Interviews (1994-2000)

La meilleure, celle qui me reste, c’est Femi Kuti. Ce n’est pas du tout mon domaine musical mais là, 
ce n’est clairement pas un vendeur de savonnettes, c’est un type qui a beaucoup de choses à dire sur le néo-colonialisme, l’Afrique, le pouvoir corrompu de son pays chaotique, sa légende de père… C’était totalement hors de ma zone de confort mais ça donnait davantage l’impression de faire du vrai journalisme que de la branlette geek de consommateur de musique.
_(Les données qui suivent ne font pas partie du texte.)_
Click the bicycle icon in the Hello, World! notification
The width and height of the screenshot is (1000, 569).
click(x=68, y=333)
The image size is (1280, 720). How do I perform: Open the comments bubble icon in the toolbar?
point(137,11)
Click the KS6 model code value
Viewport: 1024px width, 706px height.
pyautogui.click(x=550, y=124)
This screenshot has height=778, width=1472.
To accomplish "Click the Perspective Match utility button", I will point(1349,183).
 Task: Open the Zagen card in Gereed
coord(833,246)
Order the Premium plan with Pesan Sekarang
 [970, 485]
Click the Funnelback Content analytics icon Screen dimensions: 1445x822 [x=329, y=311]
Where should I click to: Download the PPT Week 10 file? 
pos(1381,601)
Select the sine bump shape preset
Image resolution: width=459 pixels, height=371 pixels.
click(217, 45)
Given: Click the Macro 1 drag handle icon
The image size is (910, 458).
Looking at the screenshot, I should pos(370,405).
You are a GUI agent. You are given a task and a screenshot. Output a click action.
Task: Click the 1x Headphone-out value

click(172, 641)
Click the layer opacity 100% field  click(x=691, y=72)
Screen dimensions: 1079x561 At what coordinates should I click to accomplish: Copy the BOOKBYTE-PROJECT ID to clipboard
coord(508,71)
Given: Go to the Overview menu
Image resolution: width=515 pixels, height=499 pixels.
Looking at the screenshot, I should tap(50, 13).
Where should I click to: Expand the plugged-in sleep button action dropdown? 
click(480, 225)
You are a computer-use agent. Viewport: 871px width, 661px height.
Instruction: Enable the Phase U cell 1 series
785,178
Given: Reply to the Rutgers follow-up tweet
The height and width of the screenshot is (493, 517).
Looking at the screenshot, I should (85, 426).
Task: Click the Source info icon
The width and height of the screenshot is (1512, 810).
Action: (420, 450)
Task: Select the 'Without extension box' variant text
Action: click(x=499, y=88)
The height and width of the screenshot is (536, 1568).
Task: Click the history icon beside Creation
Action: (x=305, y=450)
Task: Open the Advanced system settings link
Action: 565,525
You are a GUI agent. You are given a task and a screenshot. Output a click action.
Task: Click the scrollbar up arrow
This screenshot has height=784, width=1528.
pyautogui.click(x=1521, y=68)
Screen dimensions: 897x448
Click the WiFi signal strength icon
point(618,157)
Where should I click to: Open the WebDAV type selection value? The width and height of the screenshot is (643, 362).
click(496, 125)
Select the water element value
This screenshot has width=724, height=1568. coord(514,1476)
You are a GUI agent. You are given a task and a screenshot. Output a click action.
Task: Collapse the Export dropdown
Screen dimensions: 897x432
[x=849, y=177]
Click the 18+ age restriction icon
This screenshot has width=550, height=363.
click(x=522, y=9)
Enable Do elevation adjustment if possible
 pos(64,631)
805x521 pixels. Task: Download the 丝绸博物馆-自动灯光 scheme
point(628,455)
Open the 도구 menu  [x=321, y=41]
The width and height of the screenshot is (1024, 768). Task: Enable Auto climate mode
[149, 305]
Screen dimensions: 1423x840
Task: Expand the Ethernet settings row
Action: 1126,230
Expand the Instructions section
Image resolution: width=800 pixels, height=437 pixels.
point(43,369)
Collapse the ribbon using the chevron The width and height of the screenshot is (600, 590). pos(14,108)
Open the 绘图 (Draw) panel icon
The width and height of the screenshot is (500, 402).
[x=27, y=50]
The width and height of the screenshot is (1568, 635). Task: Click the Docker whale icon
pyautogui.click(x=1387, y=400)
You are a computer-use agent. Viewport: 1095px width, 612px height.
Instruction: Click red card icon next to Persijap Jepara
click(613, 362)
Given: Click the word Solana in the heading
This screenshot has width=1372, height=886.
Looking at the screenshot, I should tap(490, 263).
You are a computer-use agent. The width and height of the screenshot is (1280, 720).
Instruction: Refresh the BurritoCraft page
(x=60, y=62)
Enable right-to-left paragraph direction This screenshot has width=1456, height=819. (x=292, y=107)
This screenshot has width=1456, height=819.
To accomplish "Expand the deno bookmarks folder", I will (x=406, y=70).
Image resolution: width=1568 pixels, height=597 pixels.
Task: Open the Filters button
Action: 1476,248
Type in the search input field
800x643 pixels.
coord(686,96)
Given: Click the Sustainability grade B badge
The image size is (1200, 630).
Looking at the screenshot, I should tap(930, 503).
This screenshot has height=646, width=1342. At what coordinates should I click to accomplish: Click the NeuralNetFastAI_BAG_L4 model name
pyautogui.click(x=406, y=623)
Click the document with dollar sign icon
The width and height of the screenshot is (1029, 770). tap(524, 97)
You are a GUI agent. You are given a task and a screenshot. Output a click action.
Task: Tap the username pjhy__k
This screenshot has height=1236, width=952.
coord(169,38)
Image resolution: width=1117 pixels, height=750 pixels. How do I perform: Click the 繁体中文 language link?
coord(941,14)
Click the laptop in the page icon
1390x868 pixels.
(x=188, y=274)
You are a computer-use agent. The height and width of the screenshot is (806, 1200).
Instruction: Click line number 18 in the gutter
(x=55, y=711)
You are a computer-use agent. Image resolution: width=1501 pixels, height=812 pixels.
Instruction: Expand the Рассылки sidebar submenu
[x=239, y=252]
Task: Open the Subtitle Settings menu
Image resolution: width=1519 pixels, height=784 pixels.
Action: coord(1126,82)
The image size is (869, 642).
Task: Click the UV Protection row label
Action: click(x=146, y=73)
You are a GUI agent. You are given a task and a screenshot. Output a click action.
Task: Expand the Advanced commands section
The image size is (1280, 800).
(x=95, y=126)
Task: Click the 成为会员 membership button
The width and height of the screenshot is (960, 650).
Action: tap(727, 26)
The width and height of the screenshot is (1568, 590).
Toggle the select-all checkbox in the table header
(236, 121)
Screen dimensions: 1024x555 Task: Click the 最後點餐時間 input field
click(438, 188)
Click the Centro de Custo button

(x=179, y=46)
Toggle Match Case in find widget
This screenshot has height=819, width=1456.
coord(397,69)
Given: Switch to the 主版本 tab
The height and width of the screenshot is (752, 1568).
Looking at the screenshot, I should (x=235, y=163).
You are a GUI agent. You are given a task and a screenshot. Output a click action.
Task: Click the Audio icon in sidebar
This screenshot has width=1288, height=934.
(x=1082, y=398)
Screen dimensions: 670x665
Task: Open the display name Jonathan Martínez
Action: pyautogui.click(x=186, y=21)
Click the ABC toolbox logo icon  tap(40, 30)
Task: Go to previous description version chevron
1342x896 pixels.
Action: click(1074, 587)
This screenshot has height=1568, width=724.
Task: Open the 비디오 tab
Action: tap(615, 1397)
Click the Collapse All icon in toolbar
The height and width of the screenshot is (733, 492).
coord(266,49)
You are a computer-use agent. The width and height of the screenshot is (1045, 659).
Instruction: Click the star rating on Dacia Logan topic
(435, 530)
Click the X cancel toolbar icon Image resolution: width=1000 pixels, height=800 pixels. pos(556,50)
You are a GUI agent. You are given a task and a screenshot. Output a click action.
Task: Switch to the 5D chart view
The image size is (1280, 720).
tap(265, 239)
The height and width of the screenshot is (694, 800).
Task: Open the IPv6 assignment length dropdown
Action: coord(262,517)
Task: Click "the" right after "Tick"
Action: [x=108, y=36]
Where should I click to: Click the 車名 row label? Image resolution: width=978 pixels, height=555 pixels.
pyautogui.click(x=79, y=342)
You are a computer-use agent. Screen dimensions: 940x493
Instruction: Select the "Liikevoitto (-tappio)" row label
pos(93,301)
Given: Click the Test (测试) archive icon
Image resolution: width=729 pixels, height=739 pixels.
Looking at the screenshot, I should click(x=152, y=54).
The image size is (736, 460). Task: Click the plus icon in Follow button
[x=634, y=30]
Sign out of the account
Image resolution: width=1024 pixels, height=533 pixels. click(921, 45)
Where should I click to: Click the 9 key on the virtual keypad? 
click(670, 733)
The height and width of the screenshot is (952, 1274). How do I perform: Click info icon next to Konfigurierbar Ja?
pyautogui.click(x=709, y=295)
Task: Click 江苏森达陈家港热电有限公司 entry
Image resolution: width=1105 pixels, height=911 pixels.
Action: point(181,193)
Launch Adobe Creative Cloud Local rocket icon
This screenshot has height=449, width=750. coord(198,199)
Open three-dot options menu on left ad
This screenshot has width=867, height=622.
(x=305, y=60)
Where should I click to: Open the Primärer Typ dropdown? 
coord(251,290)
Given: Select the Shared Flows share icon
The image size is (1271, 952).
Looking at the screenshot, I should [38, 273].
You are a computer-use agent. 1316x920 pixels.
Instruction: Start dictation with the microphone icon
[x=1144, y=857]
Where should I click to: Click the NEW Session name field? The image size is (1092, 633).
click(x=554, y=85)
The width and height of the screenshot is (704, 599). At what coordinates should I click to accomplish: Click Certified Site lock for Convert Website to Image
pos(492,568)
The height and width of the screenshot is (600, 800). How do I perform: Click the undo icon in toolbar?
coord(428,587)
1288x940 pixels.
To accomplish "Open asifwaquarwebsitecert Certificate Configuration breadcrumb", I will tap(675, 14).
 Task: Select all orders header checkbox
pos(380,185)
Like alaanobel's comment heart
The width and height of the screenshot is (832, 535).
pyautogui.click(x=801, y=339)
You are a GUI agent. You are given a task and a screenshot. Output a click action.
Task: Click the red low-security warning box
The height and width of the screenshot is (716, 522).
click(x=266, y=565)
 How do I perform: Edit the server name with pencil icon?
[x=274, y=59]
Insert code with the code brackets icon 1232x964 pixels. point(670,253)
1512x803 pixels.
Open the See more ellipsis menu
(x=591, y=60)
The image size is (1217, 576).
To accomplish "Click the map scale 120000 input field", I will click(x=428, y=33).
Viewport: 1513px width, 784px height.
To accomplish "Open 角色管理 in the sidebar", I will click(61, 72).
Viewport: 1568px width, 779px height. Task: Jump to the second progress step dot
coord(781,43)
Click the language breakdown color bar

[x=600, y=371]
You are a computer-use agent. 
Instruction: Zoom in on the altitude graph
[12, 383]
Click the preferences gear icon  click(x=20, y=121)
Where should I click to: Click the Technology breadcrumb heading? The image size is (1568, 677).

Les pires, c’étaient celles avec les mecs qui se la ramènent grave, les gros blaireaux prétentieux genre Les Claypool et son connard de batteur dans Primus, Dominique Dalcan (surnommé Fantômas par Mofo mais il croyait que ça venait de moi, haha) et Richie Hawtin (je ne suis cela dit pas du tout certain que je l’ai rencontré pour RifRaf, celui-là).

11 septembre (2001)

Printemps 2001 : sous pseudo, parti par la porte, rentré par la fenêtre, je fais le malin, je fais l'oiseau de mauvaise augure et j'écris que 10 000 HZ Legend de Air est la bande sonore parfaite pour savourer l'Apocalypse ou un truc du genre. Le 11 septembre de la même année, le groupe joue aux Halles de Schaerbeek dans une ambiance forcément de merde. Dans la salle, on distingue très bien qui a déjà vu les images à la télé et se demande comment tout cela va tourner et qui est venu direct du bureau et lâche des vannes sur les Américains qui le méritent bien et l’amour des Arabes pour les couteaux quand il y a bagarre. On a depuis compris que ce n’était pas l’Apocalypse, juste la fin d’un monde. Celui de la musique molle des nineties, de Beck superstar et de l’adjectif “lynchéen” pour qualifier un truc à la fois stylé et glauque.

1 commentaire:

  1. Elle est ou cette cassette du Wu-Tang, je veux l'écouter !!!!